The same thing that gets in the way of us all — adrenaline.
How Biology Derails Our Crucial Conversations
When we’re actually facing these high-stakes disagreements, something interesting happens — adrenaline starts to spill into our blood. What’s the purpose of adrenaline? Fight or flight.
Adrenaline is great if we’re facing a predator or another physical threat. But it’s not helpful when we’re facing an emotional or psychological threat.
Why does adrenaline derail us from having our high stakes conversations effectively? It inhibits our ability to think reasonably and rationally. As this hormone spills into our blood and prepares us for fight or flight, blood is reallocated to the large muscle groups.
And just to be clear, the brain is NOT a large muscle group.
The blood that would normally be sent to the high-reasoning parts of our brain is redirected to our muscles. This means the high-reasoning functions of our brain can shut-down. Consequently, we are physiologically less able to handle these high-stakes disagreements in the moment.
Ever walked away from a crucial conversation and thought, “I was such an idiot!” Clinically, you were! Your brain wasn’t fully functioning. You were less able to deal with the high-stakes situation.
Here’s the sad truth — for 23 hours a day, you’re reasonable and rational. You’re able to address concerns and solve problems. Most of the time, you’re on your A-game!
But when it matters most, we’re likely to do our worst. And no one is immune.
How Stories Change Our Crucial Conversations
Feel hopeless? Don’t. We’ve been learning from the people who deal with crucial conversations best. In their high-stakes situations, the people who are best at interpersonal relationships have mastered the art of storytelling.
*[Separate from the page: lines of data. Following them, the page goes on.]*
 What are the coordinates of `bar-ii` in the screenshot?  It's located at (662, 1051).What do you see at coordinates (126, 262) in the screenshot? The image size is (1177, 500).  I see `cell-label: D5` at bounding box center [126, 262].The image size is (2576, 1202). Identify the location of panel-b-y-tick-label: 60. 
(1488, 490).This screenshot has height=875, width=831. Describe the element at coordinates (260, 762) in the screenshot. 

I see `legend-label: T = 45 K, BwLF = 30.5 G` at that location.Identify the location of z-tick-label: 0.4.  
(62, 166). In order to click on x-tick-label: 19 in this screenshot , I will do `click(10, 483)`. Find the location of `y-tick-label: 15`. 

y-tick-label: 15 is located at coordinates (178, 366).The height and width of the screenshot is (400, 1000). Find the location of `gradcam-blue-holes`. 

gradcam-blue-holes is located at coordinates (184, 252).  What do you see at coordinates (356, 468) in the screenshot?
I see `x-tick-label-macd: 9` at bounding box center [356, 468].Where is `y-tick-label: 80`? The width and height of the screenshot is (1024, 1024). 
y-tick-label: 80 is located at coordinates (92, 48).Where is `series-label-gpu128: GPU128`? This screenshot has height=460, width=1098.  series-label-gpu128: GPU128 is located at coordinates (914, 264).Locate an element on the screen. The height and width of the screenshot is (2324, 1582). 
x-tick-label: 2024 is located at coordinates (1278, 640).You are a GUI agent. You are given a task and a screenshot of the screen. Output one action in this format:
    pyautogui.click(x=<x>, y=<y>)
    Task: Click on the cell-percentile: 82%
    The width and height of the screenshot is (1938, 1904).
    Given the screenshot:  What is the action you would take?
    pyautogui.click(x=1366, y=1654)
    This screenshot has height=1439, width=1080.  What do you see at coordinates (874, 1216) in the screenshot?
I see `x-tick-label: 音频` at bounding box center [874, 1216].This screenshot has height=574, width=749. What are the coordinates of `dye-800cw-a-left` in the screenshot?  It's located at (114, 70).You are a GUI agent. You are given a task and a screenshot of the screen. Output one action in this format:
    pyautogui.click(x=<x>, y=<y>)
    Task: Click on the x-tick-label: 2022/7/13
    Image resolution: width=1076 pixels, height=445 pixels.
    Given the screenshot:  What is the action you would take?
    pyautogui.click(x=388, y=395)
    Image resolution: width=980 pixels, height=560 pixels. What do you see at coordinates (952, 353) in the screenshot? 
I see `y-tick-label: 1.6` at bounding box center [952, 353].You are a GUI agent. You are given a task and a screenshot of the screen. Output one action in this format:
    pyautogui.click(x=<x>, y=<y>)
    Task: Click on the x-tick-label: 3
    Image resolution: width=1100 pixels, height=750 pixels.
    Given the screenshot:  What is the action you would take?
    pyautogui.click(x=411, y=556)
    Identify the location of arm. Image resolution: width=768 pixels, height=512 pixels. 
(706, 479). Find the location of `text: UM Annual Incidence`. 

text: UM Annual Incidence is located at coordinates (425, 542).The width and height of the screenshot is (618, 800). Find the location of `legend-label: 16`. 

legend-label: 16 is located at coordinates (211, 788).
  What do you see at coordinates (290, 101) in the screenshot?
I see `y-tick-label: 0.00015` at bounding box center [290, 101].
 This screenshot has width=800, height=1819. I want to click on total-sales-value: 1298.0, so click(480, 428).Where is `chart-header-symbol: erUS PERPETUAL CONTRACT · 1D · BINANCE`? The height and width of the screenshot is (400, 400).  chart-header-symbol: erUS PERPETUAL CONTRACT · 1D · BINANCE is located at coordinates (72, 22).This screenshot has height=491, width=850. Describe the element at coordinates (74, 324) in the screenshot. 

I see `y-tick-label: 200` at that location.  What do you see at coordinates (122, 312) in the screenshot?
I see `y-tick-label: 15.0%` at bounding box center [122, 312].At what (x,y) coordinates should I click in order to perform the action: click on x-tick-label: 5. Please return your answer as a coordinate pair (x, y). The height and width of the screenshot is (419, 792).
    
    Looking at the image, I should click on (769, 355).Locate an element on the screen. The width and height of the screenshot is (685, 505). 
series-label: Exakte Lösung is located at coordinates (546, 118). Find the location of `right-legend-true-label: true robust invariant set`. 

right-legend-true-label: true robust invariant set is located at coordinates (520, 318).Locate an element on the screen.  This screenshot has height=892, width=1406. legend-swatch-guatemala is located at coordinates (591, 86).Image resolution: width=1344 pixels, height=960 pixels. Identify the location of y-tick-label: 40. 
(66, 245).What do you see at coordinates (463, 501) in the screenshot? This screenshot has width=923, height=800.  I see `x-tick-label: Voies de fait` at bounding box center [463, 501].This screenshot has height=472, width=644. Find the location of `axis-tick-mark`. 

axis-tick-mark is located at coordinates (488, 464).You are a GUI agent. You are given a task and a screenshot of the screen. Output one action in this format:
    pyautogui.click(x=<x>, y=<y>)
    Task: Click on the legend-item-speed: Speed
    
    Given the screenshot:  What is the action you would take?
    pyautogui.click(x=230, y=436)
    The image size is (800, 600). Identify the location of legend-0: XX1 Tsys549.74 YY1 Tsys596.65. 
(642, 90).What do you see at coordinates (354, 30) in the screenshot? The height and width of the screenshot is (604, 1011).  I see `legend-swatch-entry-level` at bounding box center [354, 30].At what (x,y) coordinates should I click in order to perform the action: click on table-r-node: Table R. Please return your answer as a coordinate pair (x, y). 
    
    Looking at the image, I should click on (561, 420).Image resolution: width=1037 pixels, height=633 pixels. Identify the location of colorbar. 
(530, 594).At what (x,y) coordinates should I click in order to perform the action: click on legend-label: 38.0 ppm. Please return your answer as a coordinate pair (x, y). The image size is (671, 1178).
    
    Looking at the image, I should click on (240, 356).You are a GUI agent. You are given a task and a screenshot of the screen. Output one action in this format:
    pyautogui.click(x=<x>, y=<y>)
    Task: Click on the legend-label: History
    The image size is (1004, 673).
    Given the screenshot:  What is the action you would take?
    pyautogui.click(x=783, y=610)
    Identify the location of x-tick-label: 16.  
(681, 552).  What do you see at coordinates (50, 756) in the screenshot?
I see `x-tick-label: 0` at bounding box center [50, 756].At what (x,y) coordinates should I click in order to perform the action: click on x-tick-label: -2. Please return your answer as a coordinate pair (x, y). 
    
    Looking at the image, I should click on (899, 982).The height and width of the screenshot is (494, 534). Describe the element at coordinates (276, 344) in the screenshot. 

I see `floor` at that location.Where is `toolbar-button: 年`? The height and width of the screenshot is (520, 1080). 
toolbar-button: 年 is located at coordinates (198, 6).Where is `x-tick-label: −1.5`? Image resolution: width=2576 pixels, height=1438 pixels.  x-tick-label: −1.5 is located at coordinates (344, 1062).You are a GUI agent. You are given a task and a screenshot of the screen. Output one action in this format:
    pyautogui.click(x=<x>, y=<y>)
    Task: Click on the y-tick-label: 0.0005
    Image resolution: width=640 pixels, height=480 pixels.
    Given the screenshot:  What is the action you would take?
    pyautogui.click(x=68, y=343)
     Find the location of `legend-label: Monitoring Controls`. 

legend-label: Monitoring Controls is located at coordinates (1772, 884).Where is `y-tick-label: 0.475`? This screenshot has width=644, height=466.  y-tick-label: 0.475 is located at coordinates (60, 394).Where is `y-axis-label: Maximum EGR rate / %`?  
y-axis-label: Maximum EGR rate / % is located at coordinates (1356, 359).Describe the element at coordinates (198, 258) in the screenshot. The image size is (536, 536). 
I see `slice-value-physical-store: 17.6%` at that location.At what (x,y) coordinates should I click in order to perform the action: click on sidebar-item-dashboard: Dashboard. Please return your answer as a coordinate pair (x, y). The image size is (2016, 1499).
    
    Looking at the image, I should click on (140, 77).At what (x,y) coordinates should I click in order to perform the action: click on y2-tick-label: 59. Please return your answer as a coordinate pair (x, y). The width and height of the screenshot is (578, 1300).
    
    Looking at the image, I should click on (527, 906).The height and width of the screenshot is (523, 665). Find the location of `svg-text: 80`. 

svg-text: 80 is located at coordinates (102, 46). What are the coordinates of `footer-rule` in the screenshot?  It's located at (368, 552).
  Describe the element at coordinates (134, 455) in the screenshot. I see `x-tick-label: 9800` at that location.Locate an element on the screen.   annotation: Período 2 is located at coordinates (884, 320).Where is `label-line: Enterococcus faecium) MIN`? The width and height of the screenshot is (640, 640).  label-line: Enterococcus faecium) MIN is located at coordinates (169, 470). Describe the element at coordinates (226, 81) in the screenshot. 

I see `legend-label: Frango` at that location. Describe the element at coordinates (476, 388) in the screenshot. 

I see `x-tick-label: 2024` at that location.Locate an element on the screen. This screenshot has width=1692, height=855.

Wait… storytelling is the solution?
Yes. Whether or not we realize it, we tell ourselves stories about what’s happening in the world around us. We make assumptions about others’ intentions to provide a rationale for what’s happening. But when the adrenaline kicks in, these stories aren’t very rational.
Here’s how to get yourself back on track. In the heat of the moment, in the middle of that crucial conversation, STOP.
Use your senses. See and hear what’s going on around you.
Then, choose to tell yourself a different story that gives you control of your emotions.
When we learn to control our stories, we create emotions that make us want to return to the healthy dialogue we need when the stakes are high. It’s our natural tendency to turn into the worst version of ourselves in these moments.
Fortunately, we can all choose a different path.